» **What is expected**: Without the pictures, retype each line below exactly as it stands.

*** Opening of Records to process ***

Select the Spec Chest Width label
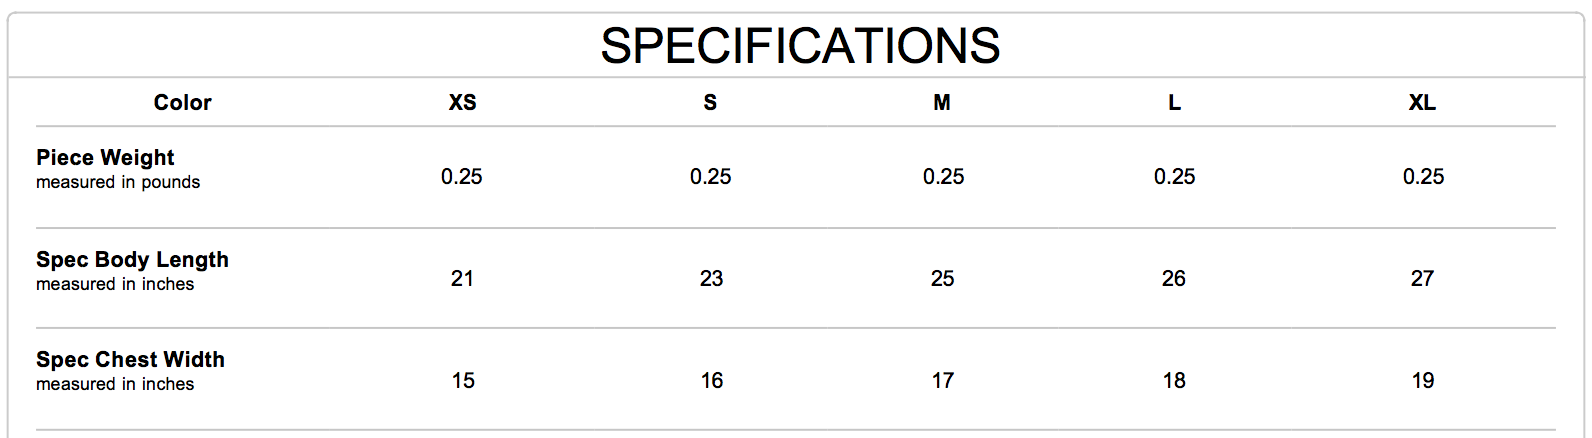Image resolution: width=1592 pixels, height=438 pixels. [130, 360]
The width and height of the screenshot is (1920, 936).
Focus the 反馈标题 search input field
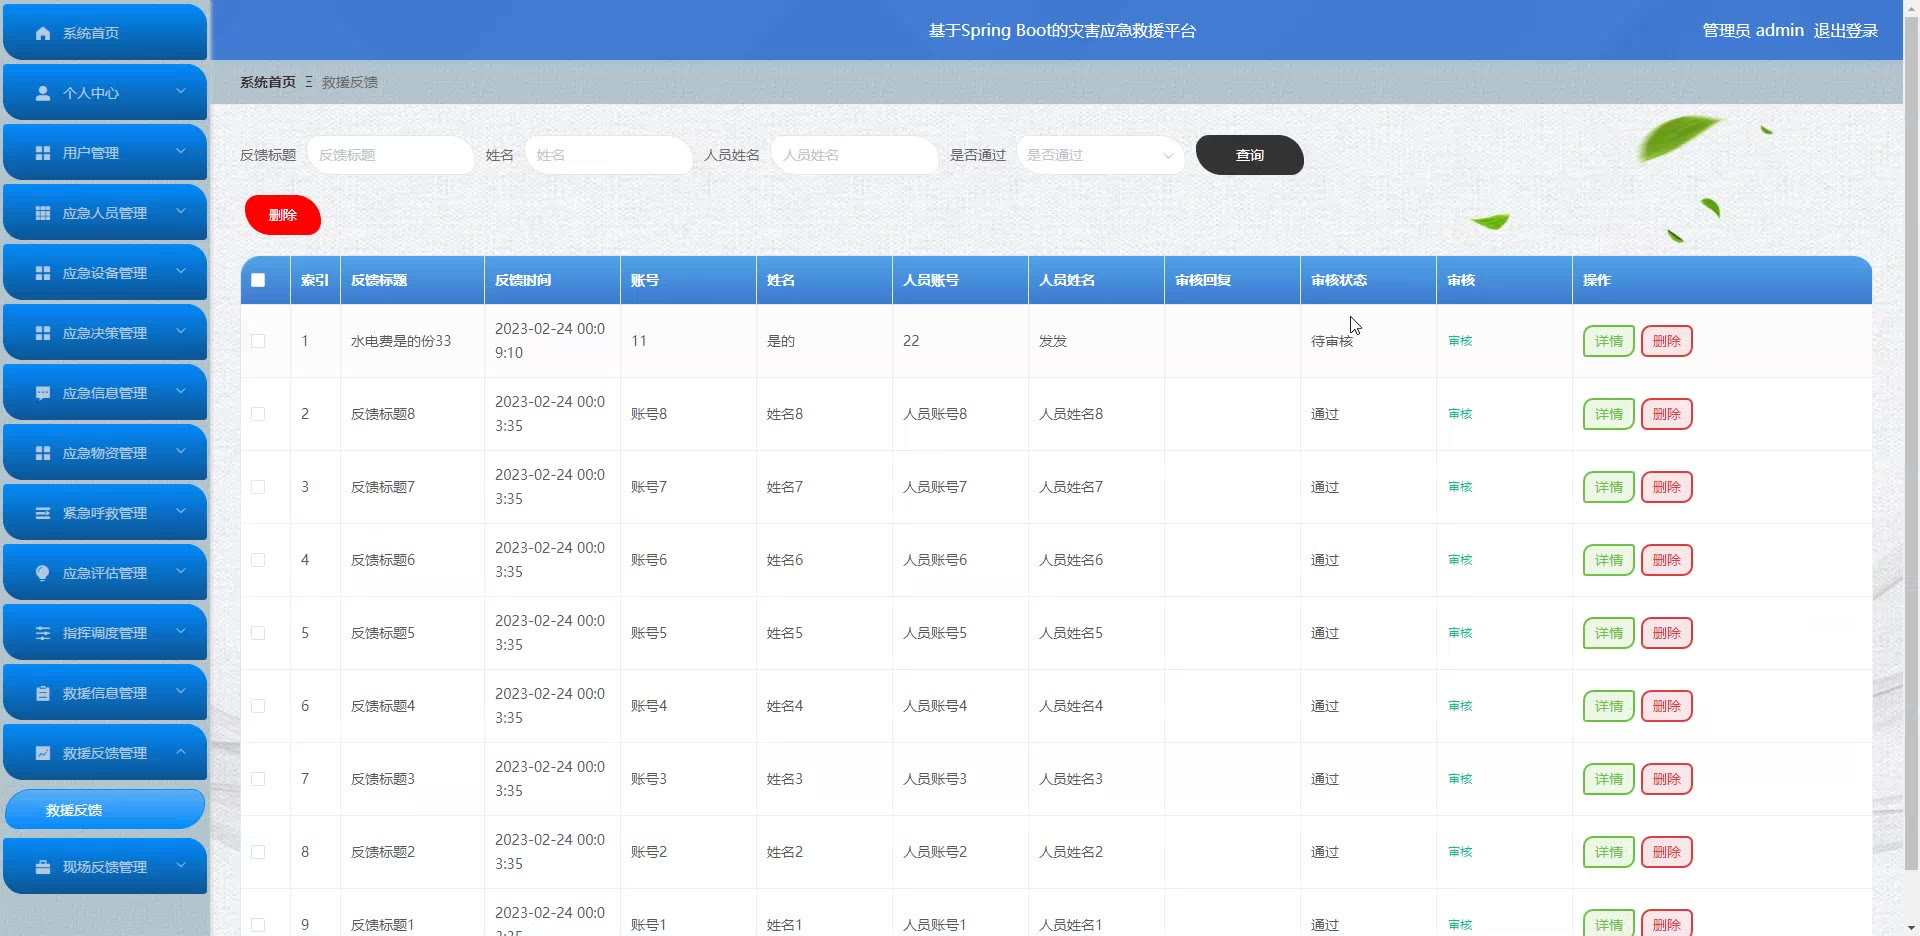coord(390,155)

*** Close of Records to process ***

» **Response to the exercise**:
Select the Spec Chest Width label
Image resolution: width=1592 pixels, height=438 pixels. [130, 360]
The width and height of the screenshot is (1920, 936).
Focus the 反馈标题 search input field
coord(390,155)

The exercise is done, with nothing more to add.